[Records from a data source]:
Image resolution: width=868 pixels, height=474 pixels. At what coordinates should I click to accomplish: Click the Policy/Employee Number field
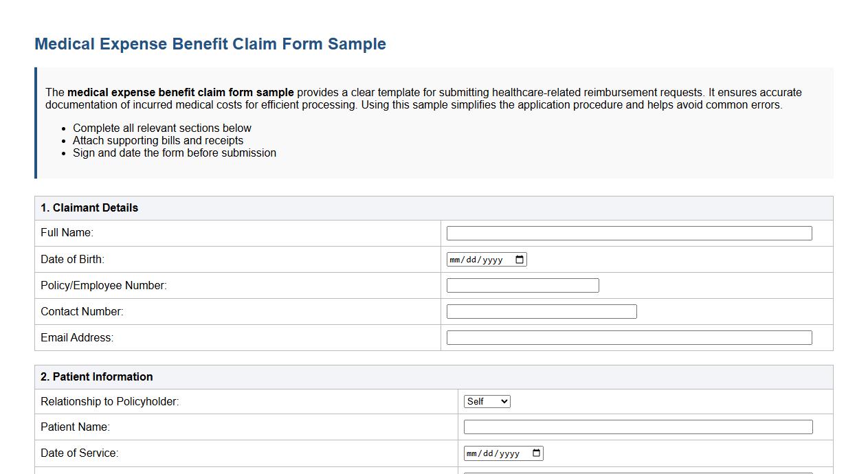(x=522, y=285)
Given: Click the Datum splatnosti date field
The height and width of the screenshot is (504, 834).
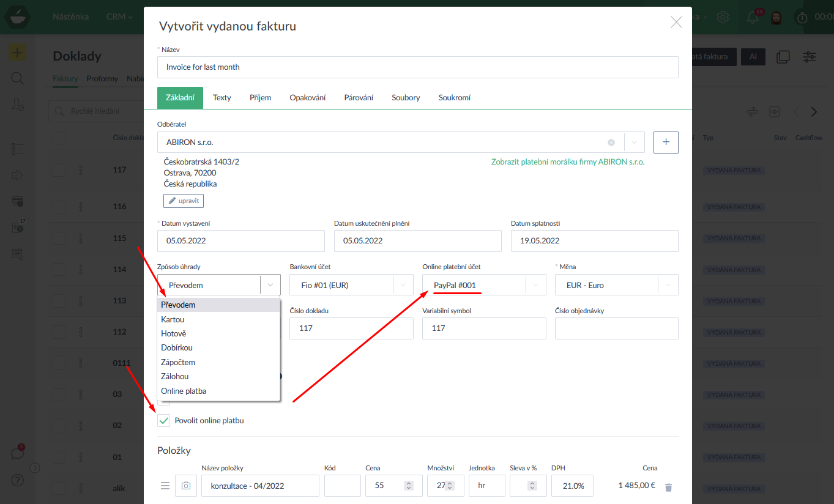Looking at the screenshot, I should pos(594,241).
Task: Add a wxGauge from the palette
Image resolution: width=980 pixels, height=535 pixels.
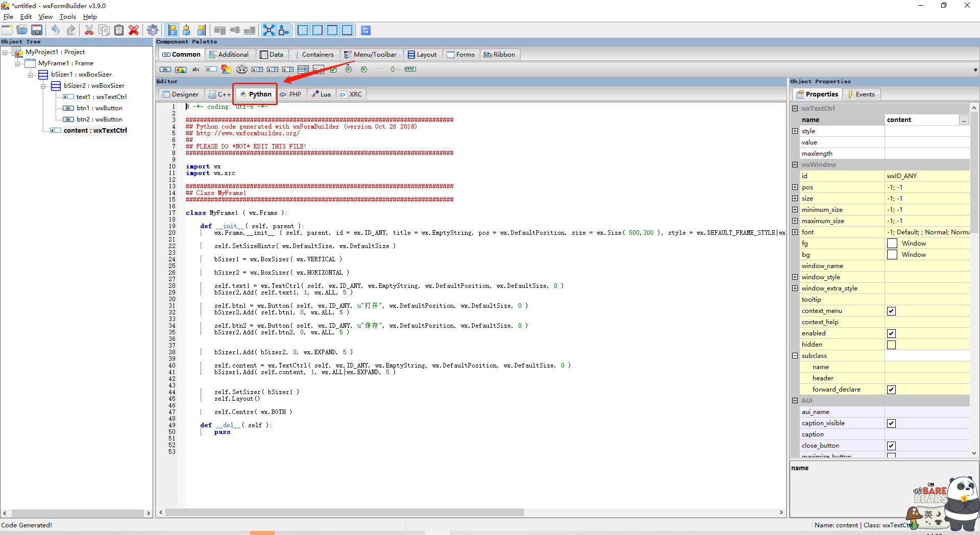Action: coord(410,69)
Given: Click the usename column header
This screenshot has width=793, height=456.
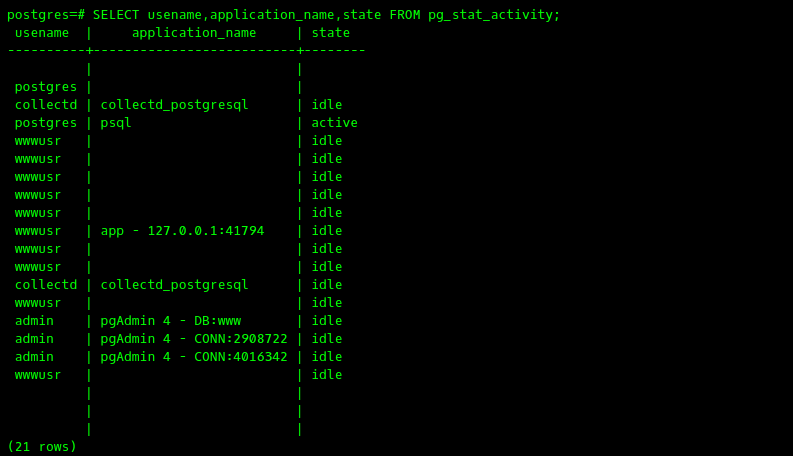Looking at the screenshot, I should click(42, 33).
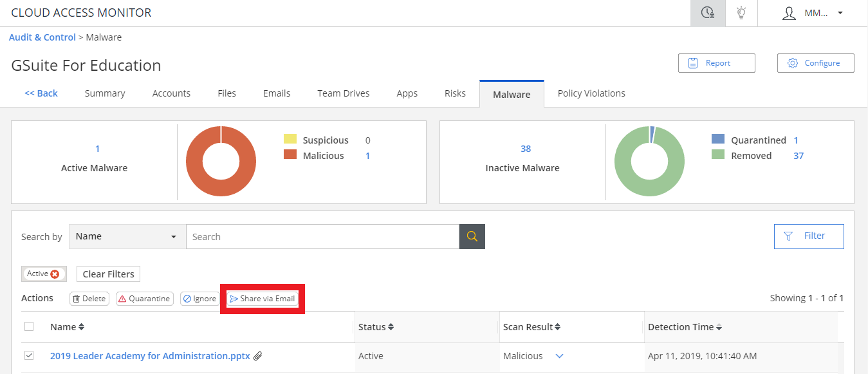The image size is (868, 374).
Task: Open the Audit & Control breadcrumb link
Action: tap(42, 37)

[Directions]: Please count up the lines above that include the string "Given" and respond with the total alone.

[Result for this task]: 2